- Born: 16 September 1960 (age 65) Middleton, Lancashire, England
- Genres: Indie rock
- Instrument(s): Vocals, guitar, percussion
- Years active: 1985–2003
- Labels: Mynah; Imaginary; Virgin;

= Martin Coogan =

Martin Joseph Coogan (born 16 September 1960) is a musician and radio presenter. He produces and records at the Vibe Recording Studios, Manchester, which he has owned since 2008.

Born and brought up in Middleton, Coogan attended Cardinal Langley RC Grammar School, as did his younger brothers, Steve and Brendan.

Coogan's first professional music role was in 1985, as the singer for Judge Happiness. After leaving Judge Happiness, Coogan led indie rock band the Mock Turtles, whose 1991 song "Can You Dig It?" reached number 18 on the UK Singles Chart.

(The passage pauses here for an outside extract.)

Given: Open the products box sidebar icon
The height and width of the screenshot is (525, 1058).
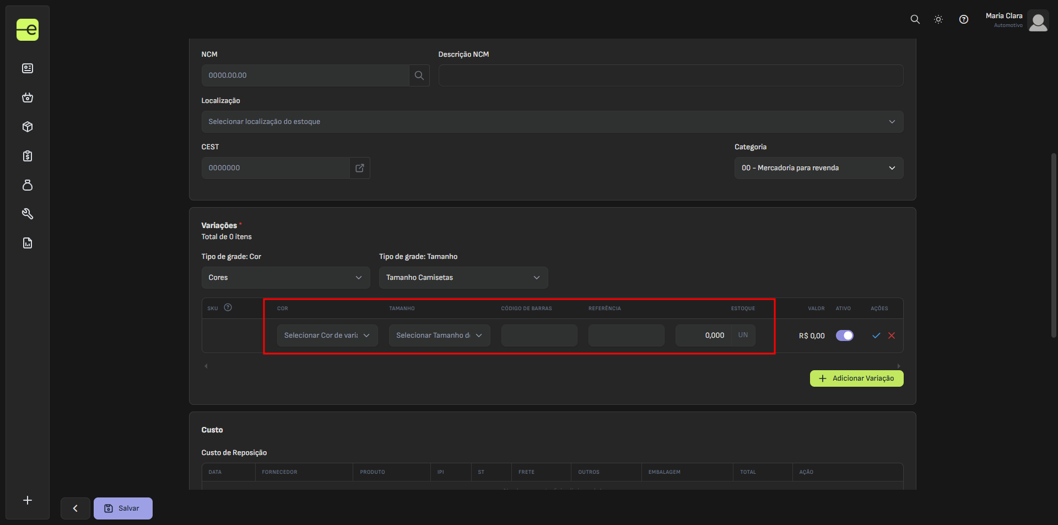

Coogan was presenter of the breakfast show on The Revolution in Oldham until the station was bought by Steve Penk, who took over the show himself. In October 2008, he joined Phil Beckett in presenting the regular late programme Radio Republic on 103.6FM Tameside Radio.

In 2001, Coogan appeared in the Identity Parade section of BBC TV's comedy panel game Never Mind the Buzzcocks.